Model Complexity Considerations
Understanding Model Complexity in ConversionFlow
The ConversionFlow library implements Bayesian Network models of varying complexity to capture the intricacies of customer journeys. This document explores the considerations around model complexity, including how to balance complexity with interpretability and computational efficiency.
Dimensions of Model Complexity
Structural Complexity
The structural complexity of a ConversionFlow model is determined by:
Number of Nodes: Each touchpoint in the customer journey adds a node to the network. More nodes allow for more detailed journey mapping but increase computational demands.
Edge Density: The proportion of possible edges that are actually present in the DAG. Sparser networks are easier to interpret and compute, while denser networks capture more complex interdependencies.
Node Types: The current implementation uses primarily binary nodes (whether a touchpoint was engaged with), but future extensions might include:
Continuous nodes (e.g., time spent on a page)
Count nodes (e.g., number of visits)
Categorical nodes (e.g., device type)
Parametric Complexity
Beyond structure, models can vary in parametric complexity:
Prior Distributions: More flexible priors like the Half-Cauchy (currently used) allow for a wider range of parameter values compared to more restrictive priors like the Half-Gaussian.
Parameter Sharing: Some models might share parameters across similar touchpoints to reduce complexity.
Non-linear Relationships: The logarithmic term for budget effects introduces non-linearity, but additional non-linearities could be introduced for more complex relationships.
Computational Complexity
The computational demands of model fitting and inference scale with:
Number of Parameters: More parameters require more MCMC samples for convergence.
Graph Connectivity: Highly connected graphs create complex parameter dependencies that slow MCMC sampling.
Data Size: Larger datasets provide more information but increase computation time.
Model Selection Strategies
Cross-Validation
ConversionFlow implements cross-validation techniques to compare models of different complexity:
Leave-One-Out Cross-Validation (LOO-CV): Implemented via the
az.loo()function from ArviZ to estimate out-of-sample predictive accuracy.Widely Applicable Information Criterion (WAIC): An alternative to LOO-CV that approximates Bayesian cross-validation.
The model with the lowest LOO or WAIC value typically represents the best balance of fit and complexity.
Posterior Predictive Checks
Beyond formal cross-validation, ConversionFlow employs posterior predictive checks to assess model adequacy:
Graphical Checks: Comparing the distribution of observed data to predictions from the model.

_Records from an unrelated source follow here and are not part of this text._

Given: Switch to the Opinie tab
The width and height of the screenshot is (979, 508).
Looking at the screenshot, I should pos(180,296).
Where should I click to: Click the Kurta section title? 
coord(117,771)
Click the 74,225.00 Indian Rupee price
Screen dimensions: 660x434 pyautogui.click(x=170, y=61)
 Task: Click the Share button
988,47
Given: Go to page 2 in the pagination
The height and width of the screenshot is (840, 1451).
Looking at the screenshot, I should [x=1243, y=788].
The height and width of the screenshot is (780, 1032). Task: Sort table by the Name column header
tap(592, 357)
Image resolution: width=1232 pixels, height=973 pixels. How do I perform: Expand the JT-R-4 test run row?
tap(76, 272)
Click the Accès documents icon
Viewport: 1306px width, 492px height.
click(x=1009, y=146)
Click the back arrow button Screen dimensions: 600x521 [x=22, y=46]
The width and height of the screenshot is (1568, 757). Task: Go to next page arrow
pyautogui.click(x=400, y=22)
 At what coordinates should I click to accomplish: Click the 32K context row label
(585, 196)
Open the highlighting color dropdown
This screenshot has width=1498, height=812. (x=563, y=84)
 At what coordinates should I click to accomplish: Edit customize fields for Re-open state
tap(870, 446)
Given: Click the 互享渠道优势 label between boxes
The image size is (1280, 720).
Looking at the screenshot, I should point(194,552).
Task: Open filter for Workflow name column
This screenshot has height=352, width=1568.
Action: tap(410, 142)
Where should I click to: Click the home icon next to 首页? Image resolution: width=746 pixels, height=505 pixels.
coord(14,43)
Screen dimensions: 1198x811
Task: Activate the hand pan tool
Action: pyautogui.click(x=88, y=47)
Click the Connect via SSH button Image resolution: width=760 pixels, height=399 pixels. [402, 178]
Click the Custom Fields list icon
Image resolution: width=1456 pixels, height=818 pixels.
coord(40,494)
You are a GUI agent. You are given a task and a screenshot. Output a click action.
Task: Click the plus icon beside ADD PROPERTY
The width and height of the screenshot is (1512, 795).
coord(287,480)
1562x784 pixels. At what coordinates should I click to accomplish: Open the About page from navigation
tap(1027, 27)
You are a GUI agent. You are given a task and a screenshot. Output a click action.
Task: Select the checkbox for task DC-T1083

Statistical Discrepancy Measures: Quantifying differences between observed and predicted data.
Specific Test Statistics: Targeting particular aspects of the data that should be captured by the model.
Balancing Complexity and Utility
When to Increase Complexity
Consider a more complex model when:
Simple models show poor predictive performance in cross-validation.
Domain knowledge suggests important relationships are missing.
Posterior predictive checks reveal systematic discrepancies.
The business context requires more detailed insights.
When to Reduce Complexity
Consider a simpler model when:
Parameter estimates show high uncertainty (wide posterior distributions).
MCMC sampling exhibits convergence problems.
The computational cost becomes prohibitive.
The model becomes difficult to interpret and explain to stakeholders.
Practical Recommendations
Based on experience with the ConversionFlow library, we recommend:
Start Simple: Begin with a sparse DAG structure focusing on the most important touchpoints.
Iterative Refinement: Gradually add complexity while monitoring cross-validation metrics.
Domain Knowledge Integration: Use business understanding to guide structural choices rather than relying solely on data-driven approaches.
Sensitivity Analysis: Assess how sensitive optimization recommendations are to changes in model complexity.
Case Study: Evolution of ConversionFlow Models
The ConversionFlow library has evolved through several model iterations:
Initial Model (v1): A simple linear funnel with few touchpoints and standard normal priors.
Intermediate Model (v2): An expanded DAG with more touchpoints and Half-Gaussian priors.
Current Model (v3): A comprehensive DAG with specialized touchpoint types, Half-Cauchy priors, and more sophisticated handling of budget effects.
Each iteration has brought improvements in predictive performance and business utility, but also increased computational demands.
Future Directions in Model Complexity
Future developments may explore:
Hierarchical Models: Allowing for customer segmentation with segment-specific parameters.
Time-Varying Parameters: Capturing how touchpoint effectiveness changes over time.
Structural Learning: Using causal discovery algorithms to learn optimal DAG structures from data.
Neural Network Integration: Combining Bayesian Networks with neural networks for more flexible functional forms.
These advances will need to be carefully balanced against the core values of interpretability and computational tractability that make ConversionFlow valuable for practical marketing decisions.